In my latest endeavor  I have been working with Percona's Xtradb Cluster product.   All things considered I like it better than native Oracle MySQL clustering.  It's easy to set up and maintain and I've found it very resilient to the noisy failures we all are accustomed to.

But one of our challenges has been dealing with slow disks (the dreaded SAN), mediocre networks, and a huge database (~4T).  Moving this database around, getting backups, building the cluster, recovering the cluster have all presented issues.  Here are some observations which might help you but remember ymmv.

Avoid SST at all costs
If you lose a node in the cluster and you run out of time to do an incremental rebuild your node will be completely rebuilt.  (As I found out on one unfortunate incident if you mess up your my.cnf file this too can trigger an SST.)   So if your databases are in the G size, it's probably no big deal.  But in my current world it takes about 2 days to build a 4T node (don't ask).   Basically we are doing anything we can do to avoid an SST.  Here are two things to do.  One,  make your gcache as big as you can afford so you can do an incremental build.  Two, be very very careful when you stop the node.  Check your grastate.dat file for some valid non negative value and save it somewhere in case you make a mistake (so you can restore it).

Xtrabackup is your savior
If you have to do an SST then your only real option for a huge db is xtrabackup.  We use xtrabackup_v2 in the my.cnf file.  At least it does not lock one of the nodes.  I've also been using this to build fresh nodes or reconstruct a broken node.  To rebuild a node manually you can do this and maybe it's faster than letting SST do it for you.
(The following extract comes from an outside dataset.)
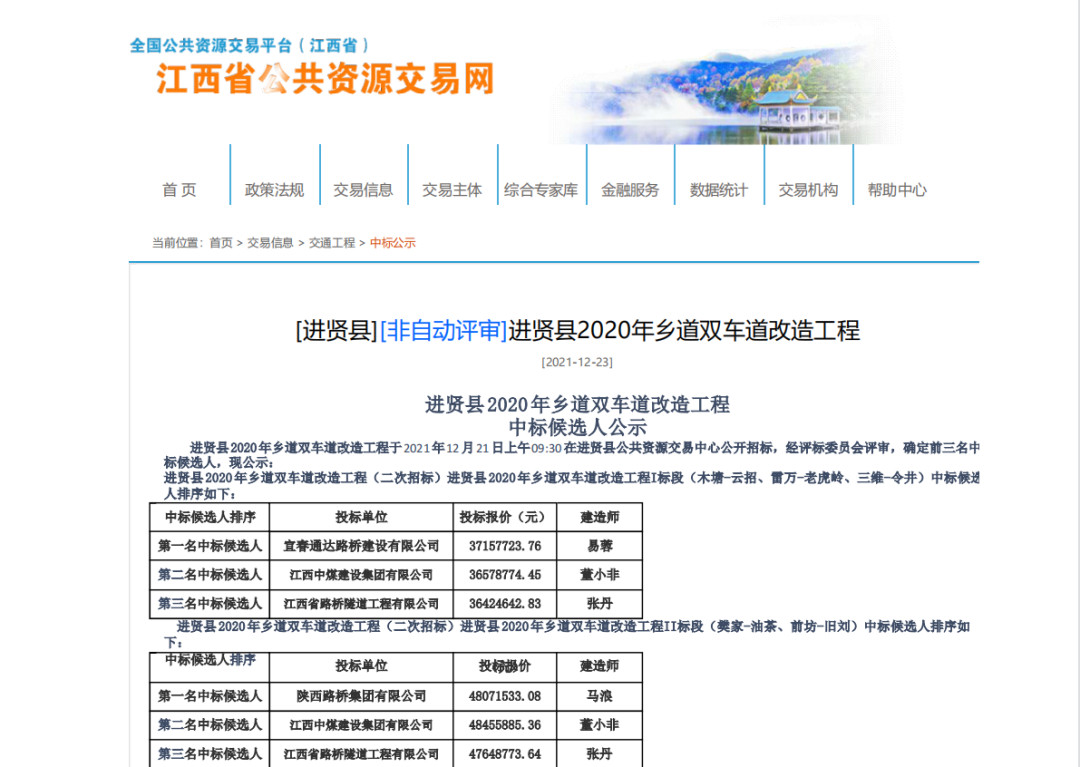Viewport: 1080px width, 767px height.
Task: Go to the 交易主体 section
Action: pyautogui.click(x=452, y=190)
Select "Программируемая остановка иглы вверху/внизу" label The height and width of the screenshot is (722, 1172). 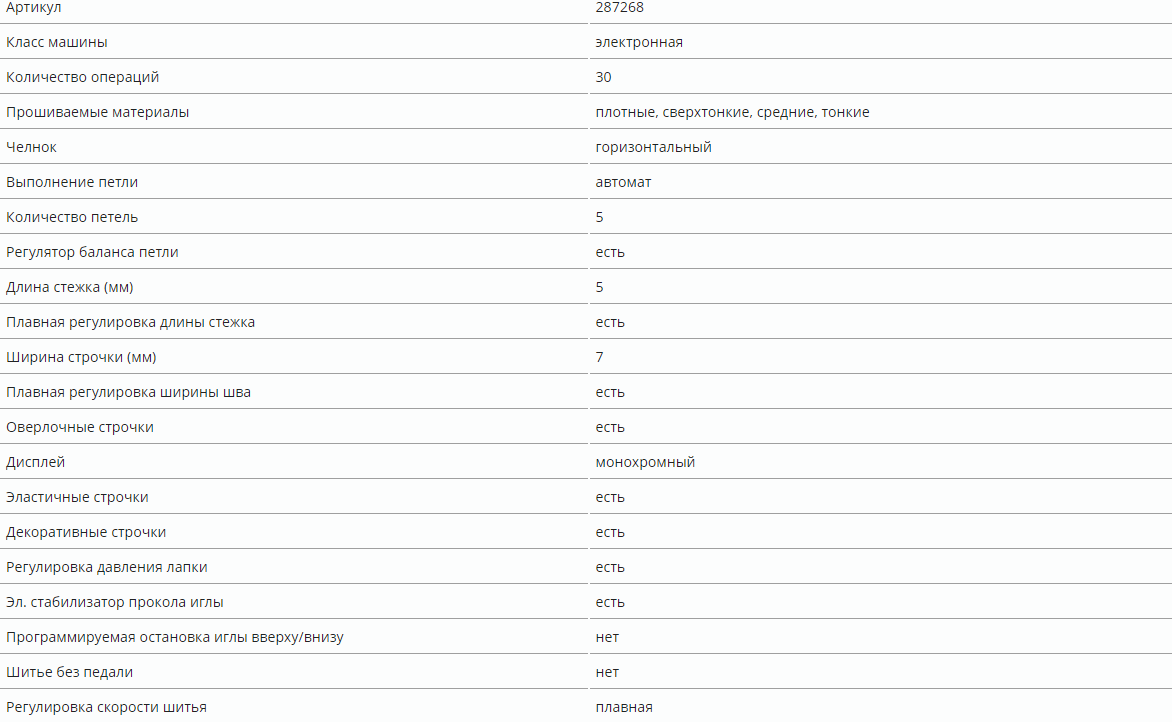tap(175, 638)
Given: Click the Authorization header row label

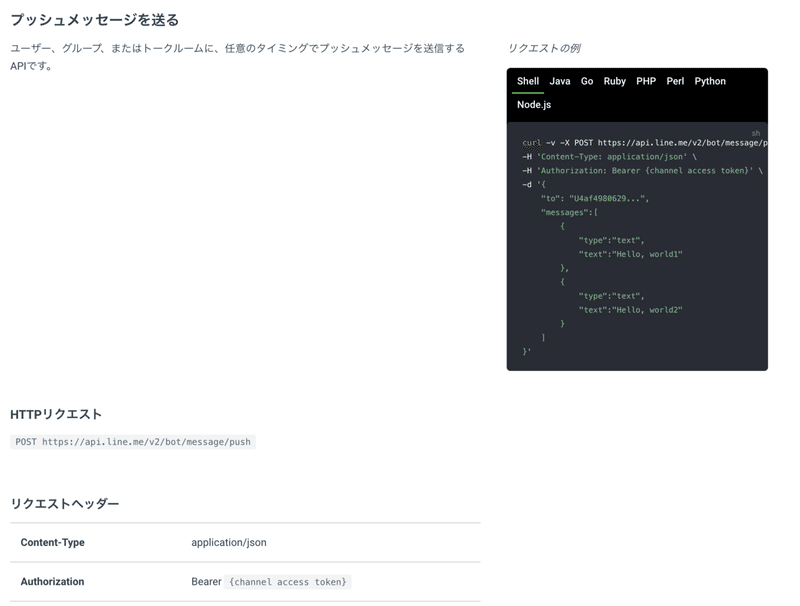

We also tried using mydumper/myloader for building clusters with the big advantage that it shrinks our innodb data file but it's just too slow for this database; we're stuck with xtrabackup for the sheer speed.

Flow control will kill you
We are finding in our three node world that flow control due to heavy updates on one node can kill you.  Obviously you can work with your developers to break up those 1M row updates. (Changing the wsrep options to limit rows or data does not seem to work well in our environment.)    But sometimes you have nasty DDL to run.  pt-online-schema-change works well (would you believe we ran a pt-osc that took 4 days and 18 hours.  Don't ask.)  Be sure you get the latest version of pt-osc and turn on --max-flow-control so you don't slam your other nodes; for the above mentioned 4+ day pt-osc we used --max-flow-control=0 so that other dml was not affected by our massive DDL.  Thank goodness for pt-osc!  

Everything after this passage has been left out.